→ **PROBLEM TO WORK ON**
Output nothing but the lines from the line with "News (455, 138)" through the end of the listing below, both ends included.

→ **EXTRACTED ENTRIES**
------------------------------------------------------------

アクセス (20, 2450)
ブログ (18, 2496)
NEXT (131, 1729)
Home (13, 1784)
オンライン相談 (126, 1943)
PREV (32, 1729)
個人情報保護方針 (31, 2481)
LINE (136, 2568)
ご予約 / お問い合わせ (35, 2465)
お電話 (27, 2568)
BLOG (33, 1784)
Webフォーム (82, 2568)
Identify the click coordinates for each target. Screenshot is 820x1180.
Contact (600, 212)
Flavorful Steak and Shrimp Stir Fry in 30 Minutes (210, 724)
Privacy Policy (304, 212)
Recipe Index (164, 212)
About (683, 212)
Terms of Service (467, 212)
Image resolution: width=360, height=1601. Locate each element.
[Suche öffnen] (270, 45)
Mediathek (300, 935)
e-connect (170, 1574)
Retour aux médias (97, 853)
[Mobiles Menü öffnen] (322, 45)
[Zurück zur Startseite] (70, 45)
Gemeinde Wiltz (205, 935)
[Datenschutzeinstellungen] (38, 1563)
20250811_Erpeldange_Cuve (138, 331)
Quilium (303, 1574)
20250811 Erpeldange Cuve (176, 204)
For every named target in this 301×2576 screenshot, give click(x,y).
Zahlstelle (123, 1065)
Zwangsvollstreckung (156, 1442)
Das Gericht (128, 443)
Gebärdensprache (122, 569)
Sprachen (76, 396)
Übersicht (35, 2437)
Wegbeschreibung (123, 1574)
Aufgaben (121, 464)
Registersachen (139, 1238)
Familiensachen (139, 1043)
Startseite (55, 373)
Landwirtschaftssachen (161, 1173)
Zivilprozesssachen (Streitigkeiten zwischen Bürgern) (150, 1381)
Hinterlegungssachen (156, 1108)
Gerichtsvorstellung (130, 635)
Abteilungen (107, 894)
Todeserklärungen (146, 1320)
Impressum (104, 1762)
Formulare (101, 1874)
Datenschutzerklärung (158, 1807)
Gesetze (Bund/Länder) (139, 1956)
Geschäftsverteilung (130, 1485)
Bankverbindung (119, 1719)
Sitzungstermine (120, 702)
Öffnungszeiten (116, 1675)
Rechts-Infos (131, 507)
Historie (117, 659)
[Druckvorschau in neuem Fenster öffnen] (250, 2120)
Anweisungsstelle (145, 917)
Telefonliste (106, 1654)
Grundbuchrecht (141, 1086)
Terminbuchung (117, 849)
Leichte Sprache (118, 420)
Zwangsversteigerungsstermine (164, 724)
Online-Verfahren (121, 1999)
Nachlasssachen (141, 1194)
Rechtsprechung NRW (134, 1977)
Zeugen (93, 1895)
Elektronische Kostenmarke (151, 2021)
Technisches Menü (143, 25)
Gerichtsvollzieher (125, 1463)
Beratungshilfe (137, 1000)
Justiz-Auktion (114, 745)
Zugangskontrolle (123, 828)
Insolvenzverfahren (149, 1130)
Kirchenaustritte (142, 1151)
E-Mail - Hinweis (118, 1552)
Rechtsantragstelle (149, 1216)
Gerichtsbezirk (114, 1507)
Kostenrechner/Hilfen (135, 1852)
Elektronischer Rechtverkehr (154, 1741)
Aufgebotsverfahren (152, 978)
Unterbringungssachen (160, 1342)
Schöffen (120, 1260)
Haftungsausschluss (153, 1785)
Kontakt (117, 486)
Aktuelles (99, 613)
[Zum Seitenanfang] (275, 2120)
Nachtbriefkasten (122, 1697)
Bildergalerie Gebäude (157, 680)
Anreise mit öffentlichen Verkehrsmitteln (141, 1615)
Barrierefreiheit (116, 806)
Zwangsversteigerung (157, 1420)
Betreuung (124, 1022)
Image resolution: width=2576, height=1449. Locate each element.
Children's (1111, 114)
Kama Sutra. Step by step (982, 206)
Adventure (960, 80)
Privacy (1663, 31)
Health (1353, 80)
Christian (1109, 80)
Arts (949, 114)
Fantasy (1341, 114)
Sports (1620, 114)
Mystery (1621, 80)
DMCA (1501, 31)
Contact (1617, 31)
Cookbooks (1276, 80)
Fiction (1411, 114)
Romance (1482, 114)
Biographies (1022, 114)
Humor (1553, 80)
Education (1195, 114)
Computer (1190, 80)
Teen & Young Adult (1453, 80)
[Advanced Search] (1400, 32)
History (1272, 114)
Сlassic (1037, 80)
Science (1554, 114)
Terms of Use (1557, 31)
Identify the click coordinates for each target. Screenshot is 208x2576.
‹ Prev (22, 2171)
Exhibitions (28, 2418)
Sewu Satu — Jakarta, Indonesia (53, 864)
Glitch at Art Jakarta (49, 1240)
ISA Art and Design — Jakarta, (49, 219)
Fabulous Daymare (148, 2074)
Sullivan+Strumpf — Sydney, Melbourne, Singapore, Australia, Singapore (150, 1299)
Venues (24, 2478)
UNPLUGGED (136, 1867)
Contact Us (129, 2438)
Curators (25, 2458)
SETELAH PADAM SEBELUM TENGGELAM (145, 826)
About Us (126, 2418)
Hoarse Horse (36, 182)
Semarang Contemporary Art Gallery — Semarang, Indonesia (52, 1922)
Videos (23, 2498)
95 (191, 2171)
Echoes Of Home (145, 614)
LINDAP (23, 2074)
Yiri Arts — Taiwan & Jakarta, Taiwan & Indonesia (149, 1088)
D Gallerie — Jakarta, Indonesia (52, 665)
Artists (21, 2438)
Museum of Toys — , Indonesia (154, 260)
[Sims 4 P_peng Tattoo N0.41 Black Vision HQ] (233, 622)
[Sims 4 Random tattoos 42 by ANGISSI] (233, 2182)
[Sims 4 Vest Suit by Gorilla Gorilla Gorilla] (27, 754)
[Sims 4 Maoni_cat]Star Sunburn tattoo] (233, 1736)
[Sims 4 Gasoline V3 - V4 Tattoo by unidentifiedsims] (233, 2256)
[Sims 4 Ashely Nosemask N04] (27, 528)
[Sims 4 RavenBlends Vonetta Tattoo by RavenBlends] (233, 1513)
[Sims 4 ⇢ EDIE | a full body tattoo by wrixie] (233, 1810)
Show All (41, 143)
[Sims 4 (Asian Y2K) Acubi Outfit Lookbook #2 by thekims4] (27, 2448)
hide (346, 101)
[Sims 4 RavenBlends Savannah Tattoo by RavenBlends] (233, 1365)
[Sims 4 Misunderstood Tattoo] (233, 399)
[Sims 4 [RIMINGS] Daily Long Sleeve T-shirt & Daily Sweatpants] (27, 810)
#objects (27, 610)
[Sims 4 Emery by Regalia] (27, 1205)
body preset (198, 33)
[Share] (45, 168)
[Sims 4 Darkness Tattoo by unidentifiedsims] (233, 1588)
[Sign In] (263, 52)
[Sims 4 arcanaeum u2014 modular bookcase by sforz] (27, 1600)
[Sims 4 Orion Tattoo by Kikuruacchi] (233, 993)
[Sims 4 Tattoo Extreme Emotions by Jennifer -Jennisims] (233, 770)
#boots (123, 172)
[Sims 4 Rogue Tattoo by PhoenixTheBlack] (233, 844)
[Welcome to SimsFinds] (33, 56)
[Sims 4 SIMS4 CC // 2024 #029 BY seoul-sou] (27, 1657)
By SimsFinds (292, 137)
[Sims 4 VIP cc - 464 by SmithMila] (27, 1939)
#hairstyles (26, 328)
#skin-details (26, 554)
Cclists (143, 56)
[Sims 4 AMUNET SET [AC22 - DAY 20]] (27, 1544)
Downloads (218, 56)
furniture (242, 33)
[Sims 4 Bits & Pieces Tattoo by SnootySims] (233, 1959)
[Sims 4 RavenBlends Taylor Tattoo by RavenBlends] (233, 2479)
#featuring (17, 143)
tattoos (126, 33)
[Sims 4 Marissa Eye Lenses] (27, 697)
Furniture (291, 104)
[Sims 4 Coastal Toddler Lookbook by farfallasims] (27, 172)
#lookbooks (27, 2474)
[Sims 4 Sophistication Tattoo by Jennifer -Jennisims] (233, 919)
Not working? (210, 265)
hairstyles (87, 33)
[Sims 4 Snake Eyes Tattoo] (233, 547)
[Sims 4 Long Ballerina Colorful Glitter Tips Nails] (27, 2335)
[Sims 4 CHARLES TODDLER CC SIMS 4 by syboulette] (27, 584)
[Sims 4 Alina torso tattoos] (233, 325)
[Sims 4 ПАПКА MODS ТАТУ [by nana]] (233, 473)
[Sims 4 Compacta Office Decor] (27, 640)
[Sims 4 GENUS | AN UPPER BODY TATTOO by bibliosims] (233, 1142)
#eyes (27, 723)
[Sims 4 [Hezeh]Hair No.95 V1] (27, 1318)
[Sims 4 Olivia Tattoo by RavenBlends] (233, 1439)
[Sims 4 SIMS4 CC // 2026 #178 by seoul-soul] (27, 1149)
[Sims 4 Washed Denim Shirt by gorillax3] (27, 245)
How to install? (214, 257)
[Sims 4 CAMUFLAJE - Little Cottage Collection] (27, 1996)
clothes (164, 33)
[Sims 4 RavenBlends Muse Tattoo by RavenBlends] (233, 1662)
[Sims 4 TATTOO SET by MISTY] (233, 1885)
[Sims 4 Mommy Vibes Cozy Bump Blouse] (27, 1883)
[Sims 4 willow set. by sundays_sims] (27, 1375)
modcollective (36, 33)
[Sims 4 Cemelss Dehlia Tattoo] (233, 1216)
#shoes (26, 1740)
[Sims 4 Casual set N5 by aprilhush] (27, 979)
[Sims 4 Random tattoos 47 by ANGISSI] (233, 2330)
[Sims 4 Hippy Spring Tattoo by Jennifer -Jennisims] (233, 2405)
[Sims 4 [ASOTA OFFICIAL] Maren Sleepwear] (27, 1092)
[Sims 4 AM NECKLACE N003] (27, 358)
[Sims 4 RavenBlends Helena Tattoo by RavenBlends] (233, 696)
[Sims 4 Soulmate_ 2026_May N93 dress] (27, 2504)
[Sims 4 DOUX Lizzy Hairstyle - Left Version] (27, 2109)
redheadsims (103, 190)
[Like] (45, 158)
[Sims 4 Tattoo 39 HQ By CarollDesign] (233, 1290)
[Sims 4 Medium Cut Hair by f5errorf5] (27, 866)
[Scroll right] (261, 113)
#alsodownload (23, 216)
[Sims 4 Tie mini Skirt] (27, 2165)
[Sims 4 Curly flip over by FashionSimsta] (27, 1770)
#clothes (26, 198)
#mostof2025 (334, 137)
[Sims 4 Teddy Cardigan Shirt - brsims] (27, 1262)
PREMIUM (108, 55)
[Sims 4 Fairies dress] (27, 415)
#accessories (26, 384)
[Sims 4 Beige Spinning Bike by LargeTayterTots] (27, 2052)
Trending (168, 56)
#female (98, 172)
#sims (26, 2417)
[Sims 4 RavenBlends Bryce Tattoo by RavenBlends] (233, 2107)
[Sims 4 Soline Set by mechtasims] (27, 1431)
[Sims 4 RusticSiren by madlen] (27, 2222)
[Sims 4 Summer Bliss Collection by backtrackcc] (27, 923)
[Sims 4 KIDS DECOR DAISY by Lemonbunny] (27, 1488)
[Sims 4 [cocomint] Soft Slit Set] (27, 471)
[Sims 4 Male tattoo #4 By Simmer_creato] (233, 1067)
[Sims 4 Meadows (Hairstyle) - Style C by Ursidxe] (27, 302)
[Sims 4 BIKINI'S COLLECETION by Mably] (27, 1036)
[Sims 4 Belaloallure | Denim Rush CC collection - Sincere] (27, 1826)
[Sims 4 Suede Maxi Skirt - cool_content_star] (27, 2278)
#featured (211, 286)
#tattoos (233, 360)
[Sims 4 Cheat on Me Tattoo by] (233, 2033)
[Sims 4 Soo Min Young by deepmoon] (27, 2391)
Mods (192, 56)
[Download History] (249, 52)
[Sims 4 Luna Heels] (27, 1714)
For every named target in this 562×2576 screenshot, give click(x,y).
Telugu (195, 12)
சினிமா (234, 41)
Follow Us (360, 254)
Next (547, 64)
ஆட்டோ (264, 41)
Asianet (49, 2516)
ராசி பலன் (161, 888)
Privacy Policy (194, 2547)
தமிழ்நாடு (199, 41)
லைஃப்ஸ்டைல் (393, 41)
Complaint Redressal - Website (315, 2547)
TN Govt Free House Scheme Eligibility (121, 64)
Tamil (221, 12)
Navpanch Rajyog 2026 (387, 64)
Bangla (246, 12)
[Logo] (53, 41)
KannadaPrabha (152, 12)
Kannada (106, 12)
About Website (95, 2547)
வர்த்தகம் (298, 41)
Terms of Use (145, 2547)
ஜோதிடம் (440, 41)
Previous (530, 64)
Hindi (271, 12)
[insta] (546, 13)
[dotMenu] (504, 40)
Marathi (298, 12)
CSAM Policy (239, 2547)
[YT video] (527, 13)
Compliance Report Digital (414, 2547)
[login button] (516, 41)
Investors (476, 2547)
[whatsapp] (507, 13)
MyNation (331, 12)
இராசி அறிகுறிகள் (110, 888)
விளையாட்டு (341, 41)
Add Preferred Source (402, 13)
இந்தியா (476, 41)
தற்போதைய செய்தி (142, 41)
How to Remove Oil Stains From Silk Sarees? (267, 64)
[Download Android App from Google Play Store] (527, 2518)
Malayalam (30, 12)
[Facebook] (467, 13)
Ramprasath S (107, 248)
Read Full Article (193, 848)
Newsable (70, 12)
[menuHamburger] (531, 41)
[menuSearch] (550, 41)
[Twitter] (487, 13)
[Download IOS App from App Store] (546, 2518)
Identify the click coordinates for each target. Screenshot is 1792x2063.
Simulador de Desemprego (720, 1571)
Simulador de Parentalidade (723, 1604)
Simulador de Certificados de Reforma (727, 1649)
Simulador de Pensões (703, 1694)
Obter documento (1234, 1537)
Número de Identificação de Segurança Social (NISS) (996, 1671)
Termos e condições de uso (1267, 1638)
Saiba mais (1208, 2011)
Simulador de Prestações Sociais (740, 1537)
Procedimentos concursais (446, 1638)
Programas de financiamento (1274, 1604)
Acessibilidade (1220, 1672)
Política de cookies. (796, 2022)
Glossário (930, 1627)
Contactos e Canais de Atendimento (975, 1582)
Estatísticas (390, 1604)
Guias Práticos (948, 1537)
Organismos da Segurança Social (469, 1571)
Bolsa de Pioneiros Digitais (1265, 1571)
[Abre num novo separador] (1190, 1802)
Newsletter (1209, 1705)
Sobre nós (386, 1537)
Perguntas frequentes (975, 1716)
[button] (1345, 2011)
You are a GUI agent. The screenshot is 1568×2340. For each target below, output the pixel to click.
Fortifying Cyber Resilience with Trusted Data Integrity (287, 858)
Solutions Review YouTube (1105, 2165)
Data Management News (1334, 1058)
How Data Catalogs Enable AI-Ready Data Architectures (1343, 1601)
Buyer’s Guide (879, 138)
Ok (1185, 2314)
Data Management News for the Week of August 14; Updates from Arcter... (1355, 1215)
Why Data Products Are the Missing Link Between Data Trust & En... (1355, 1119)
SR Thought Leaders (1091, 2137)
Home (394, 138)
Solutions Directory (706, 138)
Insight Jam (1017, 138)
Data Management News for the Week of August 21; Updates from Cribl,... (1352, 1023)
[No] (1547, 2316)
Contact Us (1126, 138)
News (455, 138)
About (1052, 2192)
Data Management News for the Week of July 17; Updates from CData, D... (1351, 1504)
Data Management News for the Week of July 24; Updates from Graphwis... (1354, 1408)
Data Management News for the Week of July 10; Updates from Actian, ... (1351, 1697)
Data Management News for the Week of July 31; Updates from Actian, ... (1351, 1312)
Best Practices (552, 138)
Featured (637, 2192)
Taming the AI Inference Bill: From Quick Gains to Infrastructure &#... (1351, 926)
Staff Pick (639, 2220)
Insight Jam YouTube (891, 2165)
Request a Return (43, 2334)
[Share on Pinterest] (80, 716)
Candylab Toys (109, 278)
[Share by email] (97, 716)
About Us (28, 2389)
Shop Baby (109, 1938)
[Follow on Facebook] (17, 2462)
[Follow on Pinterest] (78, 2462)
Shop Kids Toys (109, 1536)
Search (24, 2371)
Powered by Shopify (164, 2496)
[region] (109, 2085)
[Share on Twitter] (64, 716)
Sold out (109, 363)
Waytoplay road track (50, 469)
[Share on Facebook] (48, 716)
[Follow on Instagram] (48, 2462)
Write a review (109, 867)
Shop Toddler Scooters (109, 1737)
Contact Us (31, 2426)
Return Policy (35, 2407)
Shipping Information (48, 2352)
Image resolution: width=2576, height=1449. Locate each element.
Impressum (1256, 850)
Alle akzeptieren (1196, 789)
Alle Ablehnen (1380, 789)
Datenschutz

------------------------------------------------------------

→ **WRITTEN REPLY**
News (455, 138)
About (1052, 2192)
Data Management News for the Week of July 17; Updates from CData, D... (1351, 1504)
Data Management News for the Week of July 24; Updates from Graphwis... (1354, 1408)
Data Management News for the Week of July 10; Updates from Actian, ... (1351, 1697)
Data Management News for the Week of July 31; Updates from Actian, ... (1351, 1312)
Best Practices (552, 138)
Featured (637, 2192)
Taming the AI Inference Bill: From Quick Gains to Infrastructure &#... (1351, 926)
Staff Pick (639, 2220)
Insight Jam YouTube (891, 2165)
Request a Return (43, 2334)
[Share on Pinterest] (80, 716)
Candylab Toys (109, 278)
[Share by email] (97, 716)
About Us (28, 2389)
Shop Baby (109, 1938)
[Follow on Facebook] (17, 2462)
[Follow on Pinterest] (78, 2462)
Shop Kids Toys (109, 1536)
Search (24, 2371)
Powered by Shopify (164, 2496)
[region] (109, 2085)
[Share on Twitter] (64, 716)
Sold out (109, 363)
Waytoplay road track (50, 469)
[Share on Facebook] (48, 716)
[Follow on Instagram] (48, 2462)
Write a review (109, 867)
Shop Toddler Scooters (109, 1737)
Contact Us (31, 2426)
Return Policy (35, 2407)
Shipping Information (48, 2352)
Image resolution: width=2576, height=1449. Locate each element.
Impressum (1256, 850)
Alle akzeptieren (1196, 789)
Alle Ablehnen (1380, 789)
Datenschutz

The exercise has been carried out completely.